Rike Kraemer

is a research associate at the Collaborative Research Center 597 “Transformations of the State” at the University of Bremen. She is member of its research project “Political Autonomy in the EU Multi-level Legal System.” She received her First and Second State Exam in Bremen and has been trained in Germany and in the Netherlands. She has taught courses in law as well as in political science at the University of Bremen. She has actively advised environmental NGOs and other groups on issues of WTO and EU law. In addition, between 2009 and 2011 she has been one of the equal opportunity officers of the research center “Transformations of the State.”

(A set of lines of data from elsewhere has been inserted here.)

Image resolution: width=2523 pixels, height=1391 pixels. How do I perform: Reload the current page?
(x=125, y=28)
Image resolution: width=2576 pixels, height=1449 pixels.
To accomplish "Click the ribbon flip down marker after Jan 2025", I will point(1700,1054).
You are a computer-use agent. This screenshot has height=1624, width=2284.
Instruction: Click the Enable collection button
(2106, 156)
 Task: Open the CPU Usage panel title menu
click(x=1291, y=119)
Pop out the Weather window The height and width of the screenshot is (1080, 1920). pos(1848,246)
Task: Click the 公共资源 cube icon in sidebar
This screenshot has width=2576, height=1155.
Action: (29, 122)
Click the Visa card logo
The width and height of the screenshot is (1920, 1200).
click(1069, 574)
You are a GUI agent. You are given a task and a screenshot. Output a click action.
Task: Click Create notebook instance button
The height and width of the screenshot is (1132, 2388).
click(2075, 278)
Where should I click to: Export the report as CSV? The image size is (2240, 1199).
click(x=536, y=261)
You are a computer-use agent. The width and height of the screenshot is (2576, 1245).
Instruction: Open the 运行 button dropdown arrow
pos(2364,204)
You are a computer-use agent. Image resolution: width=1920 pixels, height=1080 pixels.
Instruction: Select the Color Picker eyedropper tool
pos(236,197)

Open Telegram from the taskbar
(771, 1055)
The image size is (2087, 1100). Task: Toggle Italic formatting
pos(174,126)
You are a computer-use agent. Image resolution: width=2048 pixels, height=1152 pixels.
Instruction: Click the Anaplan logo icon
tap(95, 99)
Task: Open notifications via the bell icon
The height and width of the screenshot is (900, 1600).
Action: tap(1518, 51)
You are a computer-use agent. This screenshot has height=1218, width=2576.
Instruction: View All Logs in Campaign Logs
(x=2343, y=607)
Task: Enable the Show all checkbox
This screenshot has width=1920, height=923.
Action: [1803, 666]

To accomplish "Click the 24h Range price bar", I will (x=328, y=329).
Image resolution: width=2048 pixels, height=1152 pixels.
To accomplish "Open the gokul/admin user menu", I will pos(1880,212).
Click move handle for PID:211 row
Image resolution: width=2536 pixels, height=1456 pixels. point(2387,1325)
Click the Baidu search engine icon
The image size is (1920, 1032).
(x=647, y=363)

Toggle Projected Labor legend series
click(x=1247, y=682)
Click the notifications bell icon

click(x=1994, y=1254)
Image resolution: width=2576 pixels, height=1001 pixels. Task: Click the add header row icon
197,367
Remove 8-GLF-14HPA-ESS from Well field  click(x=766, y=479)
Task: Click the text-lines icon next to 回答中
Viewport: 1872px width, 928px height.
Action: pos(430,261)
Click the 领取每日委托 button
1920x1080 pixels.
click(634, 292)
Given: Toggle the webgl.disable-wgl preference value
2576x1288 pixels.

Her research interests fall broadly in the field of international and European economic law and governance, environmental law in general as well as constitutional law. Her current work focuses on the coordination of environmental policy goals in trade law, especially in the field of procurement and subsidy law.

Research Project

Diagonal Conflicts in WTO, EU and U.S. Procurement and Subsidy Law

The shift of trade agreements towards national regulatory issues has contributed to the rising relevance of diagonal conflicts. These kind of conflicts between different policy goals pursued at different levels of governance have been extensively discussed in the "trade and" literature. Yet, the existing scholarly debate has focussed on the implications of trade and goods, while largely neglecting the liberalization of subsidies and procurement regimes; however, lately these fields of law have become more important as instruments of environmental policy. Instead of command-and-control instruments, incentive-based or market-based regulations are gaining importance in environmental policy today. Both procurement and subsidy law are market-based regulations with a strong potential to enhance environmental protection. The research addresses the question, how conflicts between economic and environmental policy goals have been solved, prevented, or otherwise dealt with in federal-type political systems, such as the EU and the United States, comparing the findings with the WTO level.